OPINIÃO DA FOLHA
Os dois lados da guerra
Os soldados norte-americanos que estão fora de suas bases existem. Na semana passada, alguns deles tiveram a oportunidade de fazer uma refeição com o presidente George W. Bush, que numa estratégica e pretensiosa manobra decidiu visitá-los no Iraque. ''Estava procurando um prato quente em algum lugar, obrigado por me convidar a jantar'', disse Bush aos integrantes das tropas, ainda surpresos com a presença dele bem no centro de um furacão ideológico que deixa em seu rastro mortos e feridos não tanto de origem física, mas sentimental.

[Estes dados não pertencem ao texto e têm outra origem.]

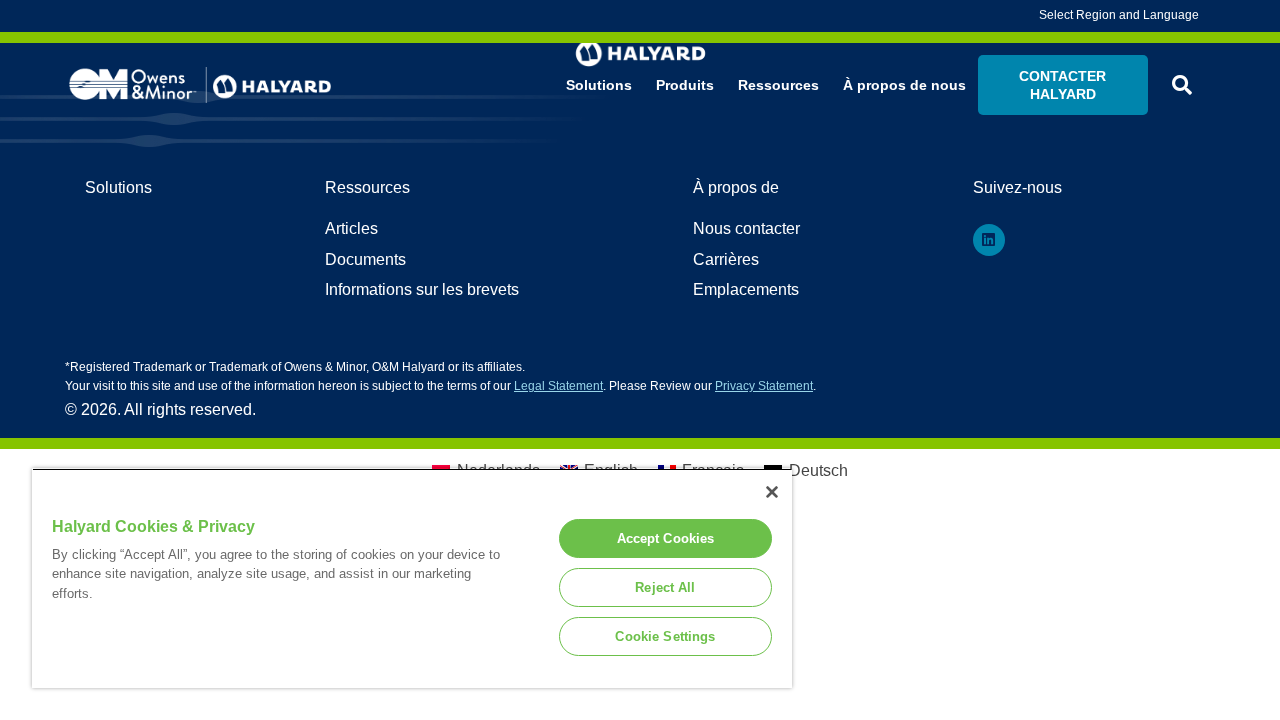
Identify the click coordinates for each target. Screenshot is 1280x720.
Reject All (665, 587)
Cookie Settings (665, 636)
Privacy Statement (764, 386)
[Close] (772, 492)
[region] (412, 578)
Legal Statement (558, 386)
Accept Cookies (666, 538)
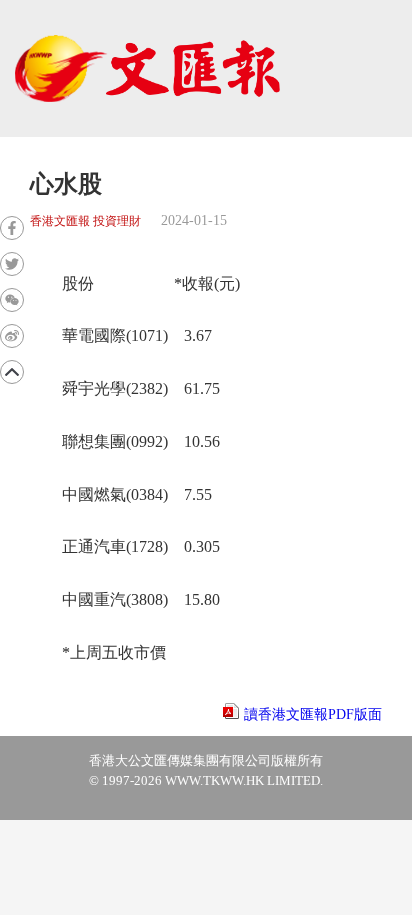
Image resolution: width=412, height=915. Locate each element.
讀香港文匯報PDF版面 (313, 714)
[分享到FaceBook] (12, 228)
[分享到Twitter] (12, 264)
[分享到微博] (12, 336)
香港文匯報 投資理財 (85, 221)
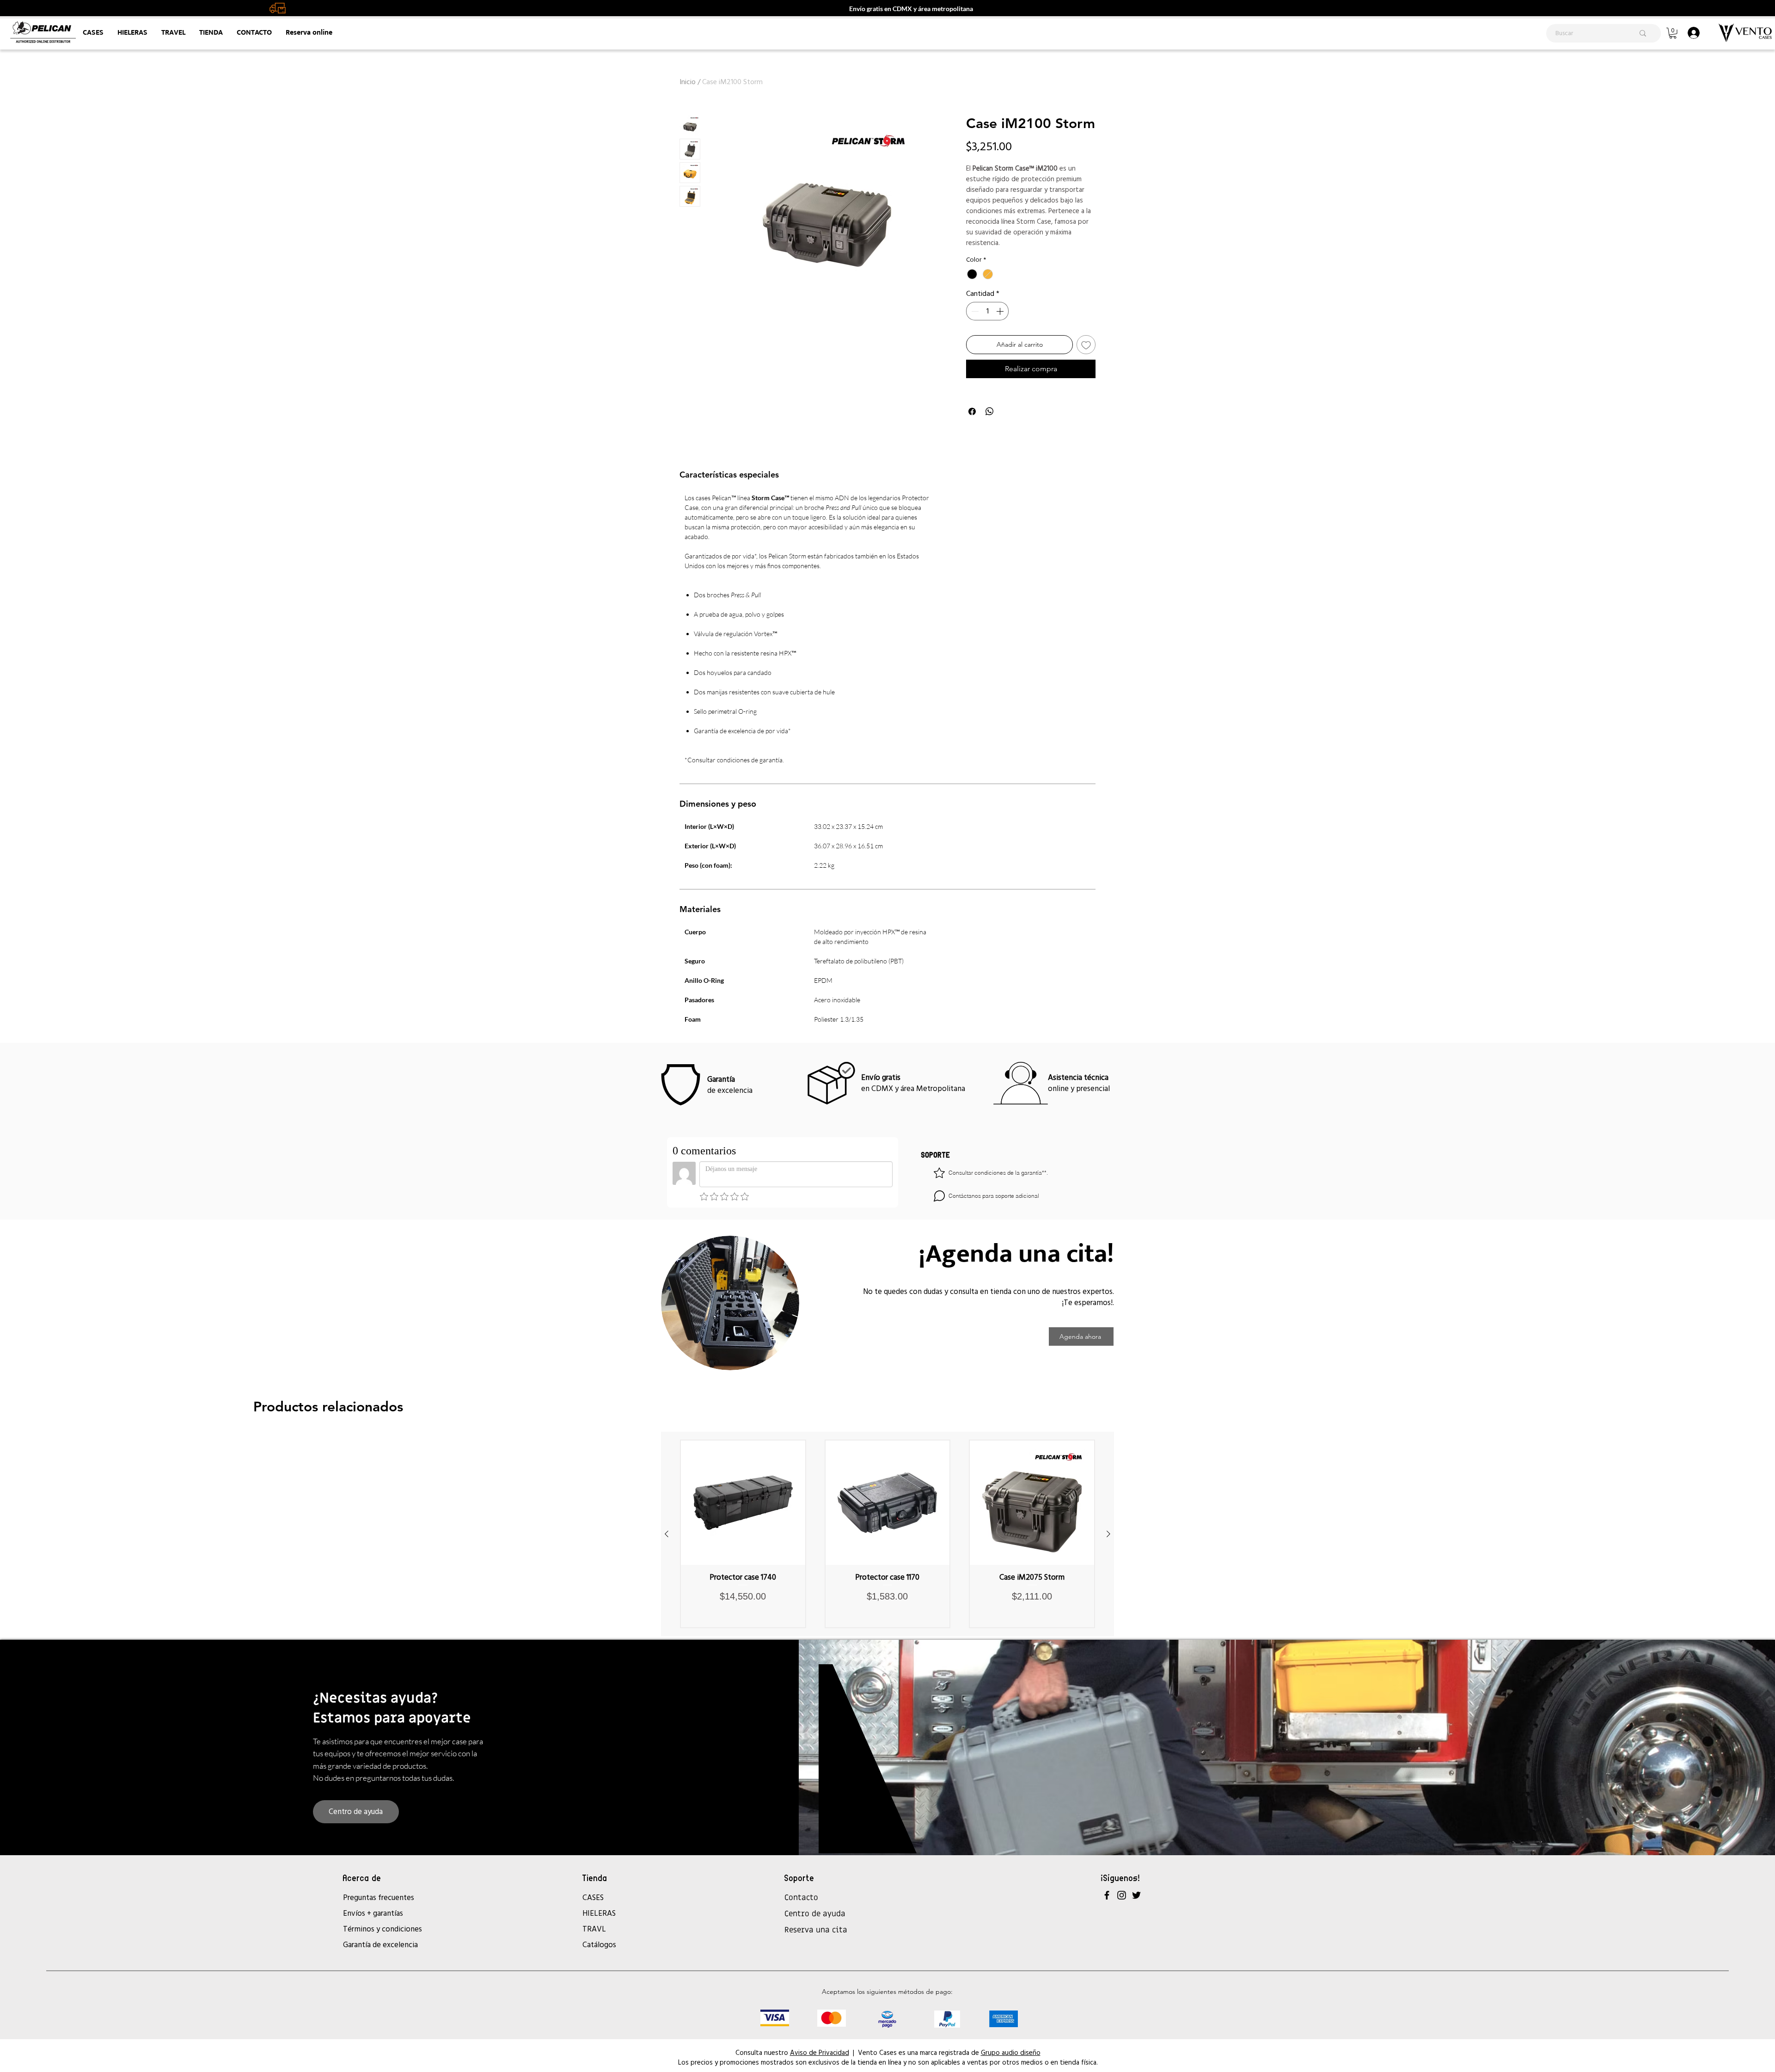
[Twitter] (1136, 1895)
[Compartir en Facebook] (972, 411)
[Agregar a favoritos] (1086, 344)
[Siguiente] (1108, 1533)
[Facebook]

A visita durou cerca de duas horas e incluiu um jantar com os principais responsáveis civis e militares americanos no Iraque. Os cerca de 600 soldados, a quem Bush se dirigiu quando agradeceu pela comida quente, comeram mas não se sabe se tão quente quanto o prato do presidente. ''Trago uma mensagem dos Estados Unidos: obrigado por seu trabalho. O país está com vocês'', discursou Bush.
Com certeza. Lá longe, de onde o presidente saiu, mulheres, pais e filhos daqueles soldados protestavam contra o governo norte-americano, em atos que os meios de comunicação daquele país raramente mostram. Jornais, revistas, emissoras de televisão e de rádio sofrem o controle do Estado, numa prática que no Brasil era muito comum quando o regime militar permitiu o escandaloso controle da cultura, da política e da economia brasileira pelo país de Bush, a ponto de acordos com o Fundo Monetário Internacional, o FMI, serem assinados na surdina. Foi o que ocorreu em pleno Brasil Gigante, do tempo da ditadura e dos atos institucionais.
O Iraque é uma incógnita, portanto. Pela voz americana, tudo vai bem, obrigado. Pelas notícias de mortes de soldados dos Estados Unidos, inclusive em acidentes inexplicáveis de helicópteros, algo vai muito mal. Também a chegada dos corpos dos abatidos, seja em acidentes ou vítimas de um atentado, sofrem censura. Cinegrafistas e fotógrafos têm o trabalho restringido. Repórteres com muitas dificuldades conseguem chegar às famílias dos mortos, cujos corpos são entregues.
A paz, uma promessa, por enquanto se viu em cenas arranjadas mostradas por algumas redes de televisão: crianças iraquianas brincam com soldados norte-americanos. O que haveria de comum nessas cenas? Ambos os lados brincam, um devido à inocência da própria infância, outro porque brincar no campo de batalha faz parte do jogo.